En 2021 et 2023, le départ de la Rolex Fastnet Race s’était déroulé dans des conditions dantesques, avec plus de 30 nœuds dans le Solent et des vents violents sur les premières 24 heures. Cette année, pour le centenaire de la course, les prévisions météo semblent bien plus clémentes. Si le vent sera au rendez-vous samedi 26 juillet pour le coup d’envoi, les modèles ne prévoient pas de coup de tabac.
Pour autant, personne ne crie victoire. Les vents modérés du départ - annoncés entre 12 et 15 nœuds de nord-ouest - ne simplifieront pas la tâche des équipages, confrontés dès la sortie du Solent aux redoutables effets de marée. De St Alban’s Head à Land’s End, en passant par le Lizard, il faudra négocier les caps anglais sans se laisser piéger par les courants. Et sur la fin de parcours, c’est le raz Blanchard, entre Aurigny et la côte, qui risque de bouleverser les positions.
Comme toujours, les concurrents devront aussi contourner plusieurs zones de séparation du trafic maritime (TSS), qui rendent la navigation bien plus complexe. Exemples : le TSS des Casquets limite les options dès la sortie du Solent, celui du Fastnet impose un contournement serré du rocher, et ceux autour des Scilly ajoutent encore des choix cruciaux. Entre Land’s End et les Scilly, certains tenteront le raccourci, d’autres joueront la prudence plus au large.
À cette complexité s’ajoute une situation météo encore mouvante. Si un large anticyclone s’installe à l’ouest, un système dépressionnaire pourrait apparaître dans la mer Celtique samedi, perturbant les routages, notamment pour les plus grandes unités. Will Best, navigateur sur le 100 pieds Leopard 3, explique : « Le timing et l’intensité de ce système changent chaque jour. Hier, on avait une descente au vent très lente ; aujourd’hui, ce serait plutôt un long reaching rapide vers Cherbourg, ce qui nous fait gagner des heures. »

Avec son tirant d’eau de 5,5 m, Leopard 3 ne peut pas raser les côtes, mais sa vitesse et son gréement surdimensionné lui permettent d’anticiper les pièges de marée. Elle espère rééditer sa victoire expéditive lors du Cowes-Dinard-St Malo début juillet.

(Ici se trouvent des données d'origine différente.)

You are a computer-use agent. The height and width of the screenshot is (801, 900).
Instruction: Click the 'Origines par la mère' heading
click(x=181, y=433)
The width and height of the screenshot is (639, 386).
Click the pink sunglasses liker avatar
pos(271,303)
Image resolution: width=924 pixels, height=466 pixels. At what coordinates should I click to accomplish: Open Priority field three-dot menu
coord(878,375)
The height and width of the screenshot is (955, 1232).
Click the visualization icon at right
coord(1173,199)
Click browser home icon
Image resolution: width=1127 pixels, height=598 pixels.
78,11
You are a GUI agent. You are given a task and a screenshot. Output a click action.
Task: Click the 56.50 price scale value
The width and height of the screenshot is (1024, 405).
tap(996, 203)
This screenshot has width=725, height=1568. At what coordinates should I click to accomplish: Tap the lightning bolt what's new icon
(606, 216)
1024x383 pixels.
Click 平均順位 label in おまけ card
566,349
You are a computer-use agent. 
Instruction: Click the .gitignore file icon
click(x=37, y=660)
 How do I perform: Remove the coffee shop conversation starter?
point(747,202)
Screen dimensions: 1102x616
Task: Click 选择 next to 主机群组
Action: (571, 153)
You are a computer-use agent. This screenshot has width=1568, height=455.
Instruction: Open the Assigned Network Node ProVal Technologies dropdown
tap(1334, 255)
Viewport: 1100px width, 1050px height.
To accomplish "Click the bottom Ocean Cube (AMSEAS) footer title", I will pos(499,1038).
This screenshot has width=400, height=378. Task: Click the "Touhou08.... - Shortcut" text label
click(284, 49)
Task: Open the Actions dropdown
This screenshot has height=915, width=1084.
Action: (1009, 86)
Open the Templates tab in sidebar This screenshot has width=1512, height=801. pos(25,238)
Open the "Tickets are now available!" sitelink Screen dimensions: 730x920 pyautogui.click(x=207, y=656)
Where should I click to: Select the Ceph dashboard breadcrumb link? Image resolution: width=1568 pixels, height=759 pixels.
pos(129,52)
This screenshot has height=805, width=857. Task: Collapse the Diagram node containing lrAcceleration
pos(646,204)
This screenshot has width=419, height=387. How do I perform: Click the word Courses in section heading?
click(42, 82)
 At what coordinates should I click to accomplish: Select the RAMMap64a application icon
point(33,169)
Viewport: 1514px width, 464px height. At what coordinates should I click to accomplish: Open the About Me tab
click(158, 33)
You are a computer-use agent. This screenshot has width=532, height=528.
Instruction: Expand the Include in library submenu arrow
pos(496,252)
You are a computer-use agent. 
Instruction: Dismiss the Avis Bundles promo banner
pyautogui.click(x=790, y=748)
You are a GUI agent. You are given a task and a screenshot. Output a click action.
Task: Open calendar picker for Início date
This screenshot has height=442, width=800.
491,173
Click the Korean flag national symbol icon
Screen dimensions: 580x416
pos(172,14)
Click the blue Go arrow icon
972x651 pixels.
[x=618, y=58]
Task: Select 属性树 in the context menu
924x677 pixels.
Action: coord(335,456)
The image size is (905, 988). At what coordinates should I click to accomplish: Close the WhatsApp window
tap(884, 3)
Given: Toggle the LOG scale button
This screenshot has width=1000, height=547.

Plus au nord sur la ligne, Joost Schuijff prendra le départ en double sur le nouveau Pogo RC Midnight Blues, un 33 pieds signé Manuard/Nivelt. Là aussi, l’analyse météo est prudente. « On devrait avoir du près modéré pendant 24 heures, puis un reaching. C’est bon pour nous si ça tourne comme ça. On est plus courts que nos concurrents mais notre bateau est fait pour ces allures. » Cinq exemplaires de ce nouveau monotype ont été construits à ce jour, dont un aligné par Achille Nebout et Tanguy Bouroullec.
En IRC Four, Jetpack de Mark Brown - un JPK 1010 mené en équipage complet - domine actuellement le classement général avec plus de 100 points d’avance. Après un abandon en 2023 pour cause de voile déchirée, l’équipage compte bien aller au bout cette année. Le navigateur Sam Jones reste prudent : « On part tard, et le vent léger risque de nous ralentir sur les caps. Il faudra réussir à passer St Alban’s sans trop perdre. » Si les conditions tournent au reaching ensuite, Jetpack aura des cartes à jouer, même s’il reste moins rapide au portant que les Sun Fast 3200 plus légers.
Selon lui, la transition vers le Fastnet devrait se faire dans 10 à 20 nœuds, avec un possible renforcement à l’approche du rocher. La descente vers Cherbourg se ferait ensuite sous spi. « Si ça tient comme ça, c’est jouable en trois jours et demi, voire quatre pour notre flotte. »
À défaut de coups de vent et de mer déchaînée, c’est la finesse stratégique qui pourrait faire la différence cette année. Routes multiples, effets de site, prévisions changeantes, et choix cruciaux autour des TSS font de cette 51e édition un millésime exigeant. Pas de tempête au menu, mais du grand large intelligent, sur un parcours aussi célèbre que piégeux.